Alicia Gaspar de Alba is the author of two books of poetry, one short story collection, and three novels now. And what a critic she is, as you can find her articles on a tonada de journals and books. She is the current chair of the Center for Chicano Studies at UCLA. She received her B.A. at UTEP and her M.A. in creative writing at UTEP. She received her Ph.D. at the University of New Mexico.

In 2008, Gaspar de Alba won the Gold Shield Faculty Prize for Academic Excellence (UCLA); in 2005, the International Latino Book Award for Best English-Language Mystery; in 2000 the Latino Literary Hall of Fame for Best Historical Fiction; in 1998, Border-Ford/Pellicer-Frost Award for Poetry; in 1998, the Shirley Collier Prize for Literature (UCLA); in 1994, the coveted Premio Aztlá, and in 1989, the Massachusetts Artists' Foundation Fellowship Award in Poetry (1989).

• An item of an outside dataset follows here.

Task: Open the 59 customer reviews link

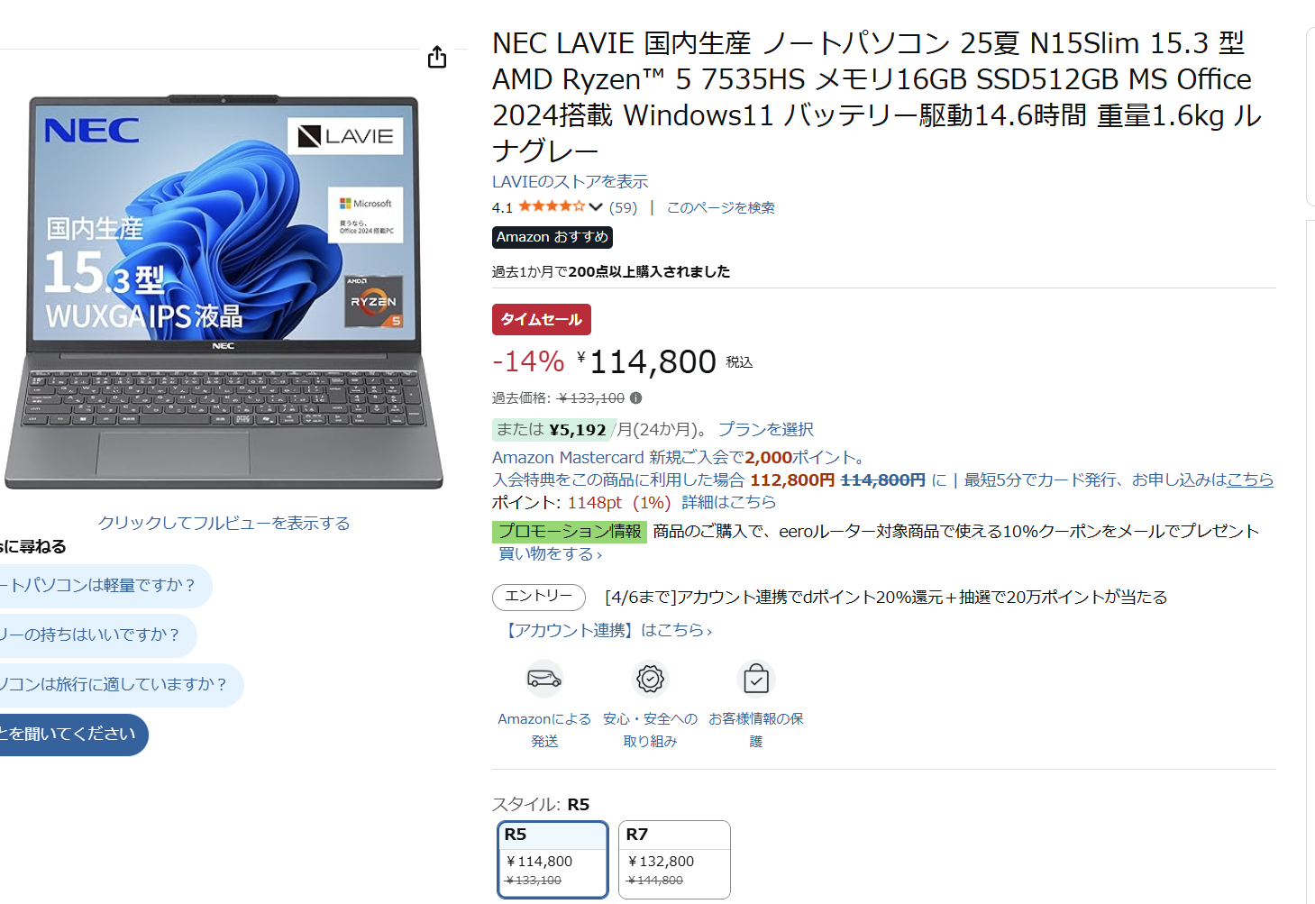Action: (x=623, y=207)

As with our other recent updates, we have been including our last update from Pluma fronteriza (2007):

Alicia Gaspar de Alba’s mystery novel Desert Blood won a couple of big awards: Lambda Literary Foundation Award for Lesbian Mystery and the Latino Book Award for English-Language Mystery. Desert Blood is being translated into Italian as Il deserto della morti silenziose: I feminicidi di Juarez (which means Desert of The Silent Dead: The Feminicides of Juarez). Her new historical novel, Calligraphy of the Witch, is forthcoming.




Well that's the old news. The current news is that Gaspar de Alba released Calligraphy of the Witch: A Novel ( St. Martin's Press) in 2007.

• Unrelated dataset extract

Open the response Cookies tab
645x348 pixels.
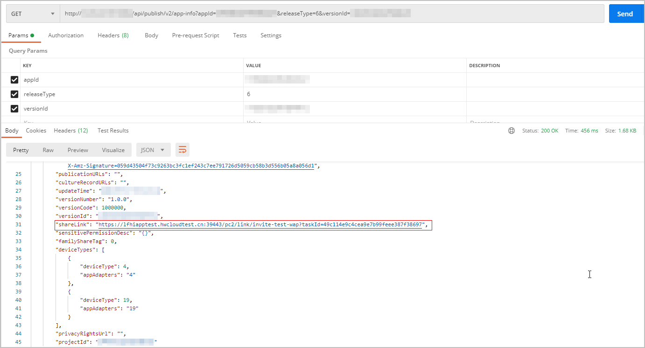[36, 131]
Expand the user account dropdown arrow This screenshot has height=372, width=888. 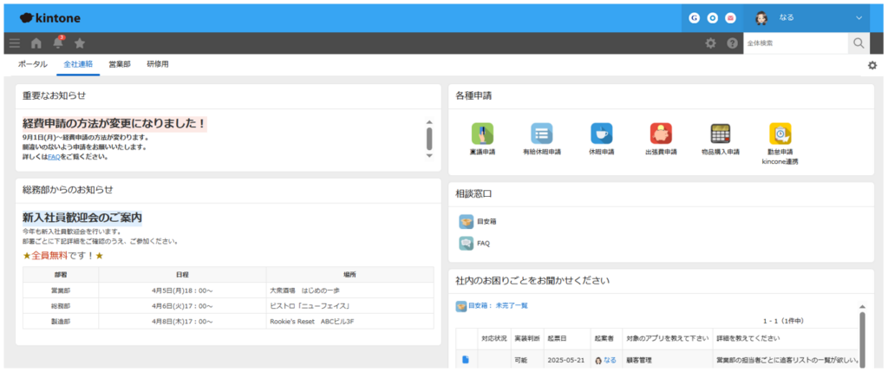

Here's the publisher's description:

It's spirited indentured servant gets tangled up in the 17th-century Massachusetts Bay Colony witch hunts in this ambitious historical drama. Halfway through her 15-year indenture at a Mexico City convent, Concepción Benavidez escapes only to be captured by pirates and taken to Boston, where she's sold into slavery. 

Nathaniel Greenwood, a local merchant, is impressed that the papist slave can write and purchases her to help his disabled father-in-law manage his chicken farm. 

Renamed Thankful Seagraves, Concepción, who was repeatedly raped by the pirate captain, soon discovers that she's pregnant. Greenwood's barren wife, Rebecca, covets Concepción's newborn daughter, Hanna, and sets out to take her away. 

As their struggle over the girl unfolds, witch hysteria grips the colony, and Concepción is drawn into the fray when Hanna fingers her for a witch.

Description End

This is interesting because many feminist scholars have shown that witch hunts were largly targeted women for other purposes than witchcraft.


Forthcoming Books



Dr. Gaspar de Alba will be releasing Making a Killing: Femicide, Free Trade, and La Frontera (University of Texas Press Nov 2010) which she is editing with Georgina Guzmán.

Description:
 

Since 1993, more than five hundred women and girls have been murdered in Ciudad Juárez across the border from El Paso, Texas. At least a third have been sexually violated and mutilated as well. Thousands more have been reported missing and remain unaccounted for. The crimes have been poorly investigated and have gone unpunished and unresolved by Mexican authorities, thus creating an epidemic of misogynist violence on an increasingly globalized U.S.-Mexico border.

This book, the first anthology to focus exclusively on the Juárez femicides, as the crimes have come to be known, compiles several different scholarly "interventions" from diverse perspectives, including feminism, Marxism, critical race theory, semiotics, and textual analysis.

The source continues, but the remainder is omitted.